[Opening TEXT section]

Why Gender-neutral Pronouns Matter in Drafting Laws?

The use of ‘she/her’ in the draft proves that the state sees only two pronouns and does not give visibility to non-binary forms of expression. Currently, the central laws in India do not use gender-neutral pronouns. One may argue that laws are equally applicable to all gender identities. Hence, it does not make a difference if the letter of the law uses binary pronouns. The issue is not about the applicability of the law. A more fundamental issue is the invisibility of non-binary gender identities in central laws. The state has failed to provide equal visibility to ‘them’ vis-à-vis ‘he’ and ‘she’ while drafting laws. Because non-binary individuals may not fit the gender-specific language of laws, their recourse to justice is often impeded by state officials. For instance, the gendered provision of rape under IPC (s 375), which states that only a woman can be raped, has been misused by police officials to discriminate against transgender persons. In Ms. X. v State of Uttarakhand, the investigating officer refused to submit a charge sheet under ‘rape’ when approached by a trans person. The state contended that she was ‘biologically’ a man; that she was a ‘he’ (¶ 3). Although the court granted her relief, this case highlights how hostile the language of the law is towards non-binary individuals. The state’s reluctance to provide equal visibility to non-binary people can have wider socio-legal consequences. The state maintains that people who do not fall within the binary framework are to be treated differently than those who do. The Transgender Persons (Protection Of Rights) Act, 2019, for instance, prescribes a maximum punishment of two years for sexual abuse against a transgender person (s 18). Contrasting this with the punishment for rape under the IPC (s 376), which can extend to life imprisonment, reveals that sexual abuse against a transgender person is not ‘grave’ enough. Further, the issues of non-binary persons continue to be invisible in official data.

Despite estimating a population of over 4,80,000 individuals who do not identify with binary gender identities, the state does not include data from non-binary persons in major nationwide surveys such as National Family Health Survey and Periodic Labour Force Survey. In the absence of data, the state cannot address the socio-economic issues specific to non-binary persons.

[Closing TEXT section]

◆ **WHAT TO WORK ON**
(a) According to the piece on gender-neutral pronouns, what is the maximum punishment the Transgender Persons (Protection Of Rights) Act, 2019 sets for sexual abuse against a transgender person?
(b) Write out the part of the piece on gender-neutral pronouns that starts at "Despite estimating a" and ends at "to non-binary persons.".
(c) Pick up the piece on gender-neutral pronouns after its last sentence and keep writing.
The material after this point is separate from the piece on gender-neutral pronouns.

[Opening SOURCE INFORMATION section]

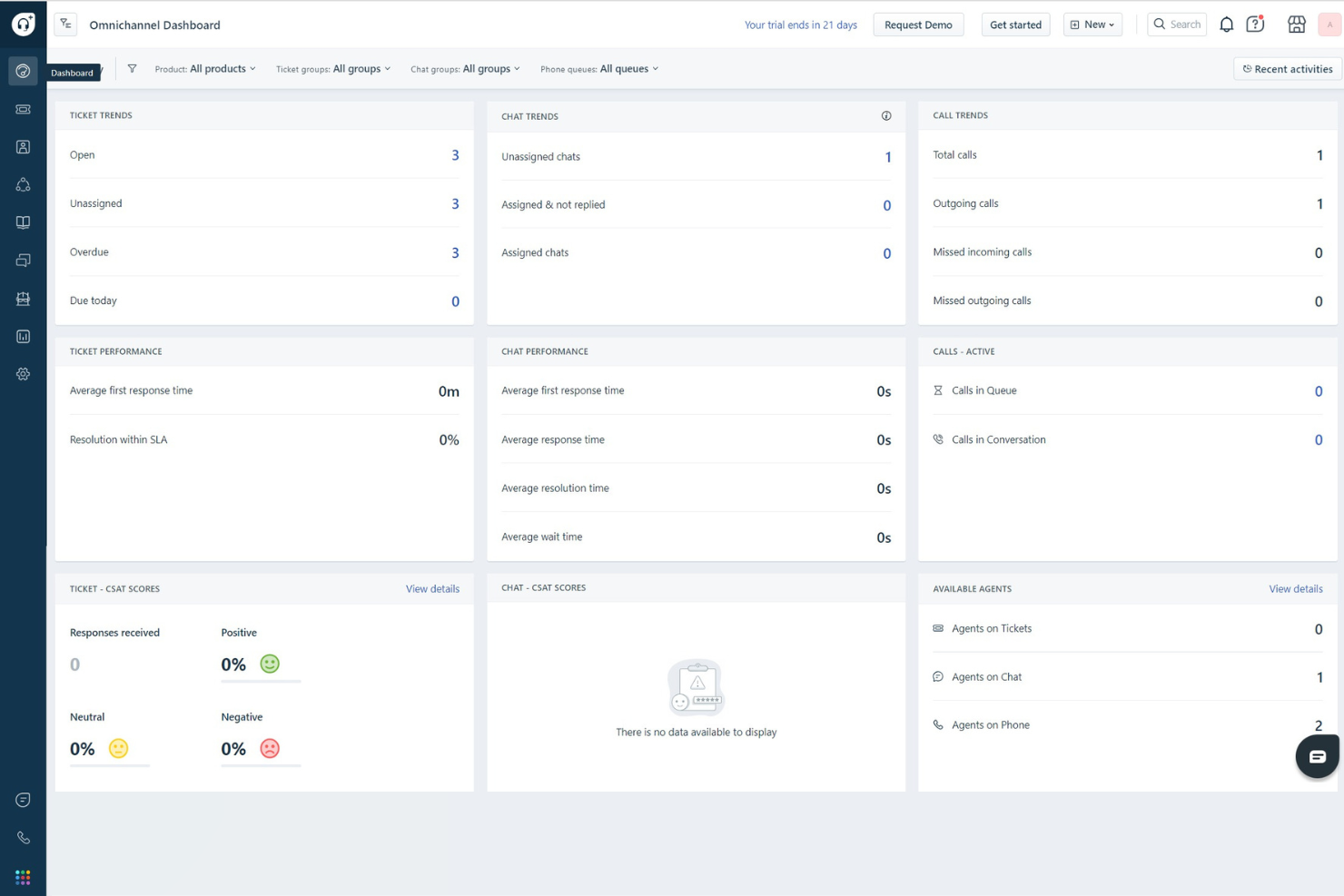Open the Solutions knowledge base icon
This screenshot has height=896, width=1344.
coord(23,222)
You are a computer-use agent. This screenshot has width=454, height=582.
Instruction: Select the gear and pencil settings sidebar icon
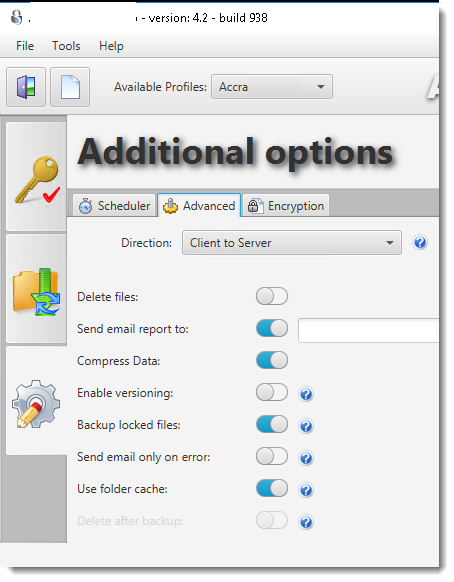pyautogui.click(x=36, y=401)
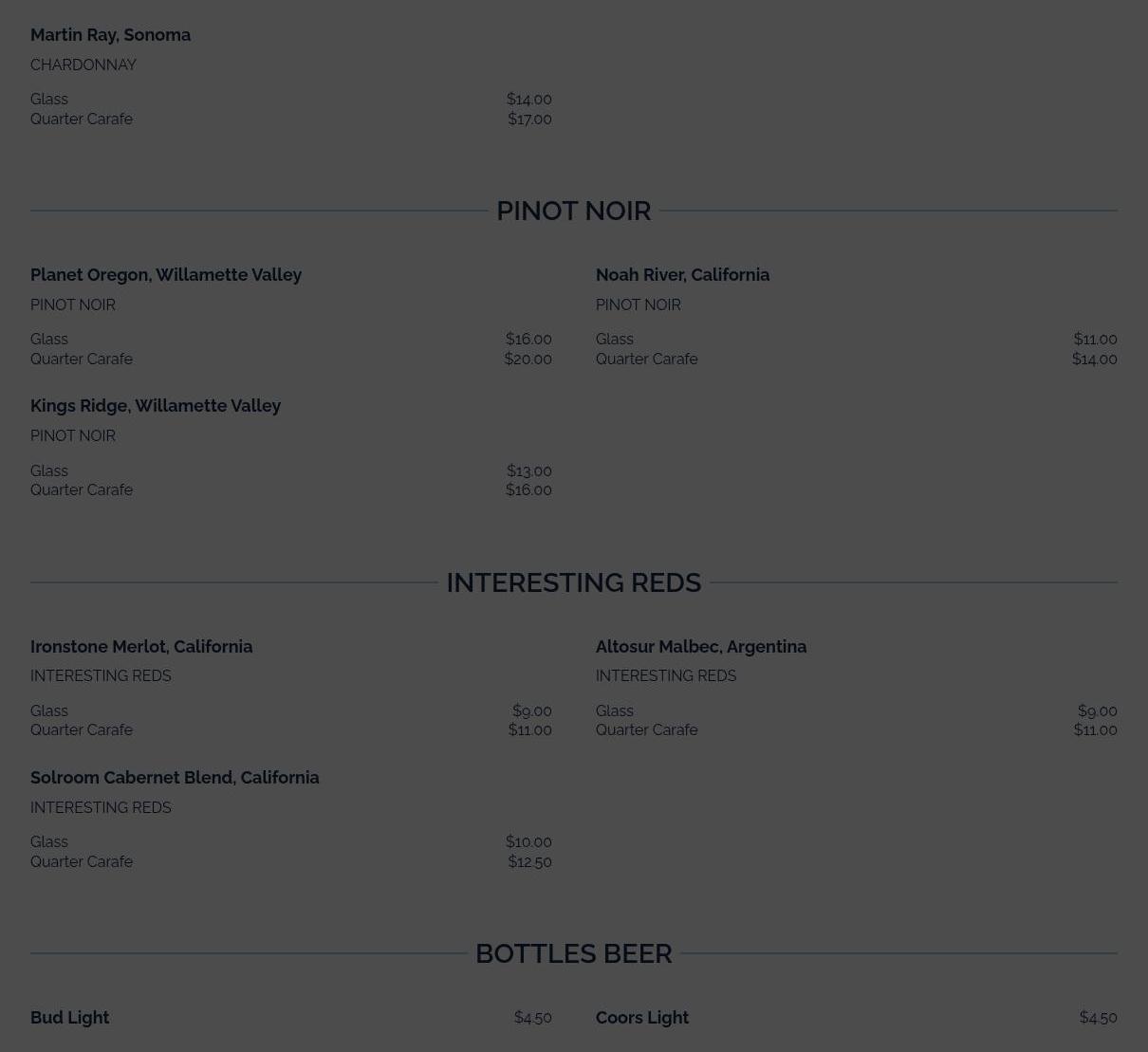This screenshot has width=1148, height=1052.
Task: Click Noah River's $14.00 Quarter Carafe price
Action: (x=1094, y=360)
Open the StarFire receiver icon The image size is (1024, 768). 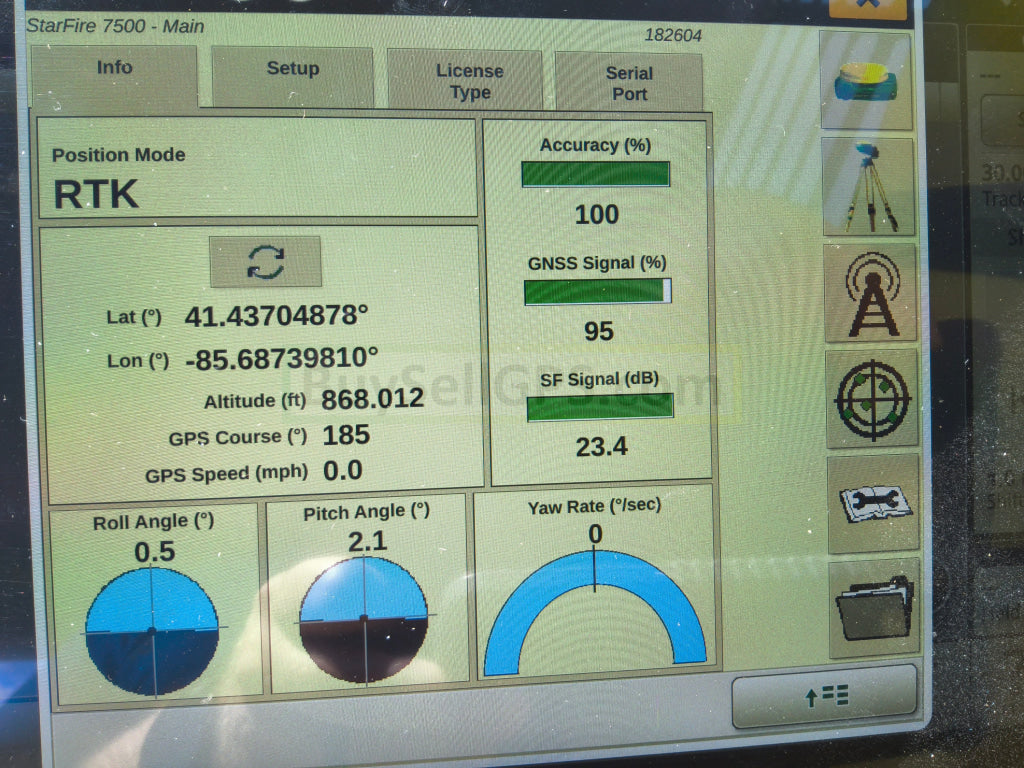[866, 81]
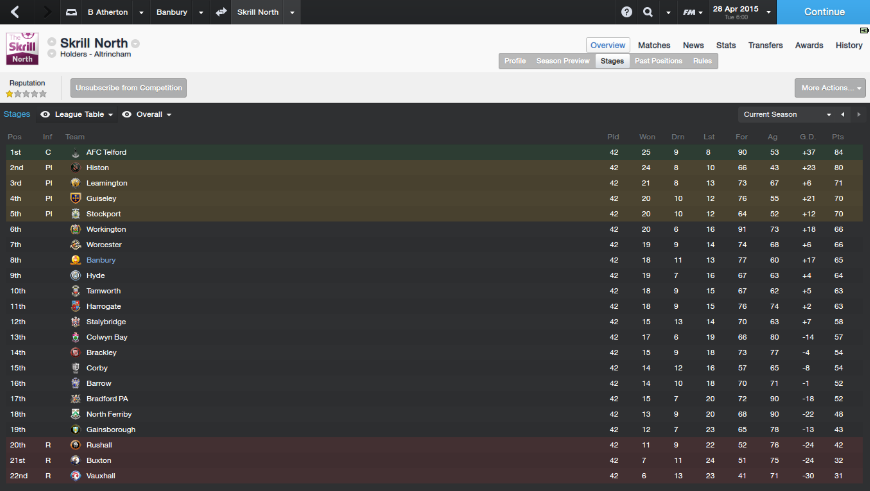The height and width of the screenshot is (491, 870).
Task: Click the Continue button
Action: click(823, 12)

[Closing SOURCE INFORMATION section]

◆ **ANSWER SECTION**
(a) Two years

(b)
Despite estimating a population of over 4,80,000 individuals who do not identify with binary gender identities, the state does not include data from non-binary persons in major nationwide surveys such as National Family Health Survey and Periodic Labour Force Survey. In the absence of data, the state cannot address the socio-economic issues specific to non-binary persons.

(c)
Admittedly, using gender-neutral pronouns in legislation will not, by itself, resolve the concerns highlighted above. However, it can make legal protection more accessible and inclusive without subjecting non-binary individuals to discrimination. The UN guidelines on gender-inclusive language have recognised that language plays a major role in shaping cultural and social attitudes. What makes the use of ‘they/them’ important in drafting laws is that the language of legislation has state approval. Given the discrimination faced by the non-binary community, the state’s use of gender-neutral pronouns can help make society more inclusive and acceptable to non-binary individuals.

The Way Forward to an Inclusive Legal Drafting

The use of gender-neutral pronouns in legislation is not an uncommon drafting practice in other jurisdictions. Various draft bills tabled before the United Kingdom parliament contain gender-neutral pronouns to refer to a person. Further, in 2019, the Office of the Parliamentary Counsel of the UK released guidelines for gender-neutral drafting. At present, the use of ‘she/her’ in DPDP appears to be a one-off instance. This is confirmed by the Multi-State Co-Operative Societies (Amendment) Bill, 2022 introduced in December, 2022. Here, the government has reverted to its favourite cherry-picked pronouns: ‘he/his’. However, even if the use of feminine pronouns becomes a norm, it will do little to provide social acceptance to non-binary individuals who do not wish to be represented by gender-specific pronouns. What India requires is a drafting guideline that completely avoids using gender-specific pronouns in all central laws, orders, regulations, and official correspondence. Rather than reverting to gender-specific pronouns, the government should provide visibility to non-binary individuals through gender-neutral drafting. A change in the language of the law can create an equal space where non-binary identities are not overshadowed by ‘him’ or ‘her’.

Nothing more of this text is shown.